Red Deer schools taking part in Bell Let’s Talk Day

Public school district is calling on Red Deerians to join in on social media platforms

Kim Falls, Secretary at G.W. Smith Elementary School, holds up a speech bubble with a positive message about mental health: Photo submitted.

The Red Deer Public School District and Red Deer Catholic Regional Schools will be joining communities across Canada Wednesday in Bell Let’s Talk Day, an annual event that’s become the largest conversation about mental health in the world.

Last Fall, the public school district launched a program called Valuing Mental Health because mental health and wellness have become growing issues for students, staff and families in the community, reads a District press release.
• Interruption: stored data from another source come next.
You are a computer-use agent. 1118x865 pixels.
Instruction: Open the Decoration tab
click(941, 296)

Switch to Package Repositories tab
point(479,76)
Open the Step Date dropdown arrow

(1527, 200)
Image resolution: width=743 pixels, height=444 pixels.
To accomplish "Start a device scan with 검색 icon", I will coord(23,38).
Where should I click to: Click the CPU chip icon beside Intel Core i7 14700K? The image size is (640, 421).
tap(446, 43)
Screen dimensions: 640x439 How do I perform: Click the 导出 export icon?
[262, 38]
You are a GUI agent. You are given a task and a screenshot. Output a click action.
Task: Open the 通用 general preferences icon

On Jan. 30th, social media channels will be full of inspirational messages to help increase awareness and reduce the stigma of mental health.

“We’re doing our own push around social media, which Bell Let’s Talk is all about,” said Bruce Buruma, Director of Community Relations with the District. “We are upping our efforts to support that particular campaign by using a variety of positive messages to support understanding and appreciation of mental health and awareness.”
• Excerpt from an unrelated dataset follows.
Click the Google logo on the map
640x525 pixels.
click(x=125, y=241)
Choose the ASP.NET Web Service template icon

As part of the initiative, Bell donates five cents towards mental health initiatives for every text, call, tweet, social media video view and use of their Facebook frame or Snapchat filter.
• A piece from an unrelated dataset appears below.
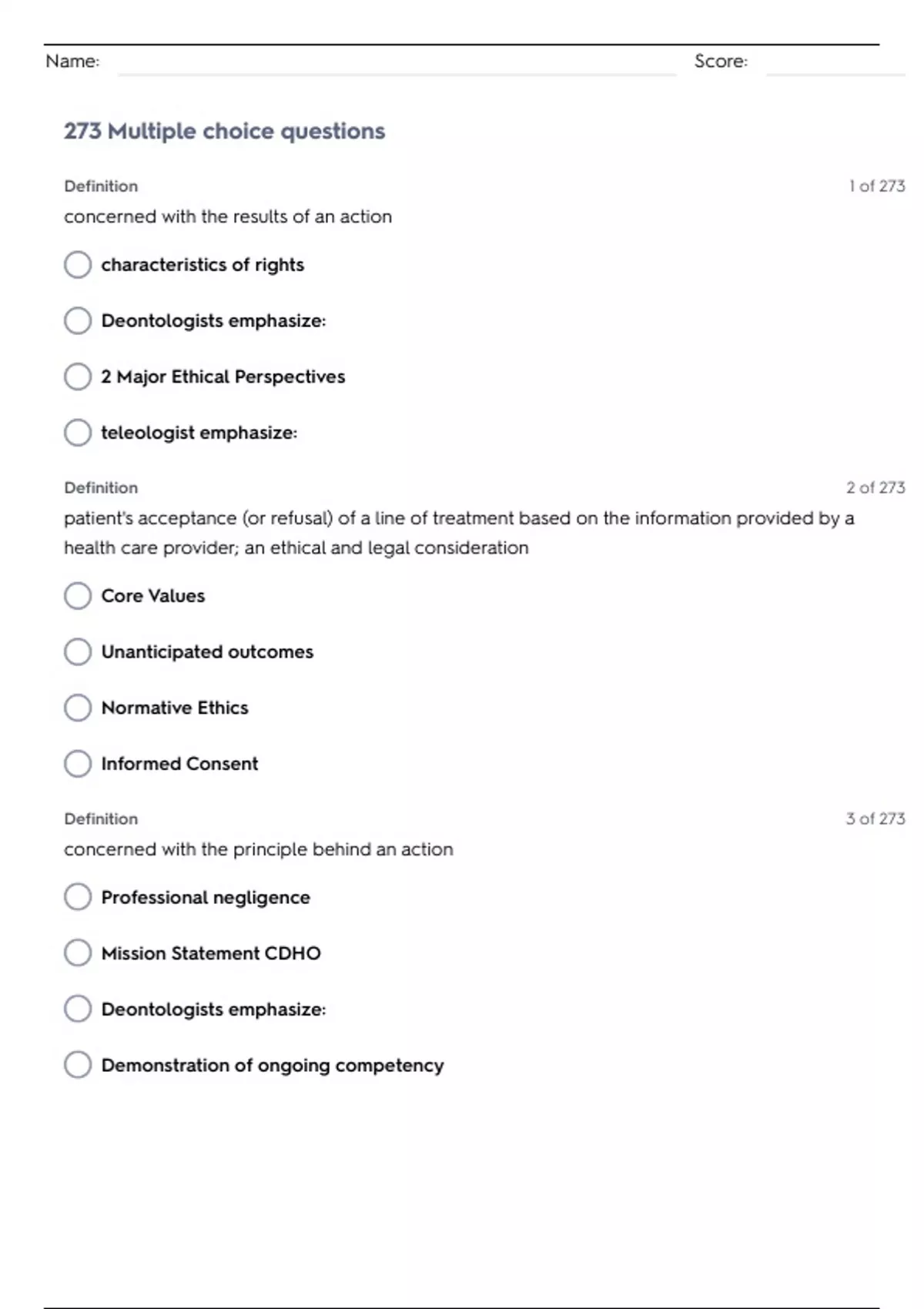
Task: Pick 'Deontologists emphasize:' in question 3
Action: point(78,1009)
The District is encouraging Red Deerians to follow the conversations on social media platforms and retweet and share its messages.

Messages will be tweeted from former Red Deer Public alumni who are playing sports at a college or university level on Superintendent Stu Henry’s account, @SuperStuRDPSD.

Messages from staff and students across the District will be posted on @rdpschools.

Each initiative offers powerful words of encouragement when it comes to raising awareness and reducing the stigma of mental health.

Activities will also take place at Father Henri Voisin School and St. Patrick’s Community School.

Father Henri Voisin Guidance Counsellor and Teacher Steve Jackson said students will be writing mental health messages into speech bubbles and learning about the importance of reaching out for help.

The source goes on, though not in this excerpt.